= Directions for this task =
Each line of the listing below, from the very first to the one that contains "О Думе (550, 331)", is to be retyped exactly as it stands.

= Extracted material =
-*-

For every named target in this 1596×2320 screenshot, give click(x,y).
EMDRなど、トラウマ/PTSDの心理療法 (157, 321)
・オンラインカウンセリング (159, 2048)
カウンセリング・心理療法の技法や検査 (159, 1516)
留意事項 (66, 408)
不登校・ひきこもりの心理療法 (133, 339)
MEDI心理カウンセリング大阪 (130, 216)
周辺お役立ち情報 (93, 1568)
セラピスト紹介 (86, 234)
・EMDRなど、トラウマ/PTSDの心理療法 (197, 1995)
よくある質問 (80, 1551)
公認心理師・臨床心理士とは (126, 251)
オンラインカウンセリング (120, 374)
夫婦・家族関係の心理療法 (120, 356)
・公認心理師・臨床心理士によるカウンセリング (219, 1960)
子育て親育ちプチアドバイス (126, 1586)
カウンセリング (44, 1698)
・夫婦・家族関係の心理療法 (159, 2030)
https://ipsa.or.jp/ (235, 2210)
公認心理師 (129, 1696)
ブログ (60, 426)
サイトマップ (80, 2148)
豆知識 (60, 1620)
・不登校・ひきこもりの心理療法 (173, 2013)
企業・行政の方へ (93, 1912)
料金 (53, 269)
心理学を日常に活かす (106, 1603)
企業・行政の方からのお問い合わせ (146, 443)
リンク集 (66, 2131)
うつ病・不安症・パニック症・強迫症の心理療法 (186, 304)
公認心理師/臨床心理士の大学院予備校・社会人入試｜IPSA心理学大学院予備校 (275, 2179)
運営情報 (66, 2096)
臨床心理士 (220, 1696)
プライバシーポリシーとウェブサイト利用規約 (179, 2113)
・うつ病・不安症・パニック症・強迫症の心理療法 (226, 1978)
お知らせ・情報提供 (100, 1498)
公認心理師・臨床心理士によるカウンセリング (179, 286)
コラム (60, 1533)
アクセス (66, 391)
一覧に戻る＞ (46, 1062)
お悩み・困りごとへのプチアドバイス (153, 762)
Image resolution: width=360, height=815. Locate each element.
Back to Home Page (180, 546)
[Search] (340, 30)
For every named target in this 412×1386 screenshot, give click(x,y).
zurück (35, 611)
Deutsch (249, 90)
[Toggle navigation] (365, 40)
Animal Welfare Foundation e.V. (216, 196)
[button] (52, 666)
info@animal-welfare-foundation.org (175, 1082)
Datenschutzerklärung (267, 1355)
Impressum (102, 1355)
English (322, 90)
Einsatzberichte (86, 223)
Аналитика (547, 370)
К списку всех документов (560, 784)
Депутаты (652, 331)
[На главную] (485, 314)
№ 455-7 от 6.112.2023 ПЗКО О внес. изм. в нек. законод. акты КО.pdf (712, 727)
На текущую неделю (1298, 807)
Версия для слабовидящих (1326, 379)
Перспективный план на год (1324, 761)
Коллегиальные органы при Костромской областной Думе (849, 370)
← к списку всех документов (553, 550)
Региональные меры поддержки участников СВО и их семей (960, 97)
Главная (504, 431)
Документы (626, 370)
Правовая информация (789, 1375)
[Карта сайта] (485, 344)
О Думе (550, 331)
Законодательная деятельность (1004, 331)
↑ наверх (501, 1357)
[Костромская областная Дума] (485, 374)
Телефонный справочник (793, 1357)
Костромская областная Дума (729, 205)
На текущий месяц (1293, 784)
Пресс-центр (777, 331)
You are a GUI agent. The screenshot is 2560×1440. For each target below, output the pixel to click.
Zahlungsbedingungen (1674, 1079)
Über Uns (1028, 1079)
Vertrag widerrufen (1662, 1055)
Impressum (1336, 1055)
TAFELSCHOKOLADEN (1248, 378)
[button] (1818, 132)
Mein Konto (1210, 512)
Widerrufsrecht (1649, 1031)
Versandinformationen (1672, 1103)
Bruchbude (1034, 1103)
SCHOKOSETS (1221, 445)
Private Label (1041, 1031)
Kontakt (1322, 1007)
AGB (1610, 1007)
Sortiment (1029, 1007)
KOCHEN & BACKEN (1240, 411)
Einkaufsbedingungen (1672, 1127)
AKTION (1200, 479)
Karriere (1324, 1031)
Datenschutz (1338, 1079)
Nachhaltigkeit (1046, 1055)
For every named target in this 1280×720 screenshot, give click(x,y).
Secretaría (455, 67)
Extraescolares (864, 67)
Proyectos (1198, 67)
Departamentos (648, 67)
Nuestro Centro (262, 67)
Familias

-*-

= Completed exercise =
For every named target in this 1596×2320 screenshot, give click(x,y).
EMDRなど、トラウマ/PTSDの心理療法 (157, 321)
・オンラインカウンセリング (159, 2048)
カウンセリング・心理療法の技法や検査 (159, 1516)
留意事項 (66, 408)
不登校・ひきこもりの心理療法 (133, 339)
MEDI心理カウンセリング大阪 (130, 216)
周辺お役立ち情報 (93, 1568)
セラピスト紹介 (86, 234)
・EMDRなど、トラウマ/PTSDの心理療法 (197, 1995)
よくある質問 (80, 1551)
公認心理師・臨床心理士とは (126, 251)
オンラインカウンセリング (120, 374)
夫婦・家族関係の心理療法 (120, 356)
・公認心理師・臨床心理士によるカウンセリング (219, 1960)
子育て親育ちプチアドバイス (126, 1586)
カウンセリング (44, 1698)
・夫婦・家族関係の心理療法 (159, 2030)
https://ipsa.or.jp/ (235, 2210)
公認心理師 (129, 1696)
ブログ (60, 426)
サイトマップ (80, 2148)
豆知識 (60, 1620)
・不登校・ひきこもりの心理療法 (173, 2013)
企業・行政の方へ (93, 1912)
料金 (53, 269)
心理学を日常に活かす (106, 1603)
企業・行政の方からのお問い合わせ (146, 443)
リンク集 (66, 2131)
うつ病・不安症・パニック症・強迫症の心理療法 (186, 304)
公認心理師/臨床心理士の大学院予備校・社会人入試｜IPSA心理学大学院予備校 (275, 2179)
運営情報 (66, 2096)
臨床心理士 (220, 1696)
プライバシーポリシーとウェブサイト利用規約 (179, 2113)
・うつ病・不安症・パニック症・強迫症の心理療法 (226, 1978)
お知らせ・情報提供 (100, 1498)
公認心理師・臨床心理士によるカウンセリング (179, 286)
コラム (60, 1533)
アクセス (66, 391)
一覧に戻る＞ (46, 1062)
お悩み・困りごとへのプチアドバイス (153, 762)
Image resolution: width=360, height=815. Locate each element.
Back to Home Page (180, 546)
[Search] (340, 30)
For every named target in this 412×1386 screenshot, give click(x,y).
zurück (35, 611)
Deutsch (249, 90)
[Toggle navigation] (365, 40)
Animal Welfare Foundation e.V. (216, 196)
[button] (52, 666)
info@animal-welfare-foundation.org (175, 1082)
Datenschutzerklärung (267, 1355)
Impressum (102, 1355)
English (322, 90)
Einsatzberichte (86, 223)
Аналитика (547, 370)
К списку всех документов (560, 784)
Депутаты (652, 331)
[На главную] (485, 314)
№ 455-7 от 6.112.2023 ПЗКО О внес. изм. в нек. законод. акты КО.pdf (712, 727)
На текущую неделю (1298, 807)
Версия для слабовидящих (1326, 379)
Перспективный план на год (1324, 761)
Коллегиальные органы при Костромской областной Думе (849, 370)
← к списку всех документов (553, 550)
Региональные меры поддержки участников СВО и их семей (960, 97)
Главная (504, 431)
Документы (626, 370)
Правовая информация (789, 1375)
[Карта сайта] (485, 344)
О Думе (550, 331)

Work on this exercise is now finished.